§ **Assignment**
Which of the lines below include the word "computer"? Pull each one out.

§ **Data extract**
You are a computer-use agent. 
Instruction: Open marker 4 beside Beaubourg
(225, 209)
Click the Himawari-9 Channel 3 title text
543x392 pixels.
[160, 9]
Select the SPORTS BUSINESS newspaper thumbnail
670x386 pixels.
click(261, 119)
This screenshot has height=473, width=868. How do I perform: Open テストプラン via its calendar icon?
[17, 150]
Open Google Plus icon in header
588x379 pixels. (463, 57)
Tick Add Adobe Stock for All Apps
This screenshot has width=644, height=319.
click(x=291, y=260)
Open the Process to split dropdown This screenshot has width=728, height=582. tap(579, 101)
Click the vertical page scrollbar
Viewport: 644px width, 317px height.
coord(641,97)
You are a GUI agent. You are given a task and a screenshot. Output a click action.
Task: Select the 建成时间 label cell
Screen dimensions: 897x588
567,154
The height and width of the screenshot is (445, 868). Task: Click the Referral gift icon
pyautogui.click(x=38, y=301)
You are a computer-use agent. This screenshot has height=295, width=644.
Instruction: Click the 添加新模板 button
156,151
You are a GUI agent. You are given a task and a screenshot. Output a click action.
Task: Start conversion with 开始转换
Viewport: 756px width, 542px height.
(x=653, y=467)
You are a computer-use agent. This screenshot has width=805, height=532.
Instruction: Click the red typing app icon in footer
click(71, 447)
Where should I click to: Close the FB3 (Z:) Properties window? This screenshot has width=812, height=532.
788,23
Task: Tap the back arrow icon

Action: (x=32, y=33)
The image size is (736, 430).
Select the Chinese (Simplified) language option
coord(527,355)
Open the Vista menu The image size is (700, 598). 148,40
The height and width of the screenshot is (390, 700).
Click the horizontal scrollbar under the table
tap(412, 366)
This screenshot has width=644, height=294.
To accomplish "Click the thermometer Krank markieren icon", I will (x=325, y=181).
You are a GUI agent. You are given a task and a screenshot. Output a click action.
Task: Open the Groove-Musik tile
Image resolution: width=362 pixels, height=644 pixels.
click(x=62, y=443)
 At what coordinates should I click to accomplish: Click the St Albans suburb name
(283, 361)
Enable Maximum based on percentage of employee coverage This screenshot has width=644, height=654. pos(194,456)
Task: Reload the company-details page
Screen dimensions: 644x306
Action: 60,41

§ **Solution for this problem**
You are a computer-use agent. 
You are a computer-use agent. This screenshot has height=295, width=644.
You are a computer-use agent. This screenshot has width=805, height=532.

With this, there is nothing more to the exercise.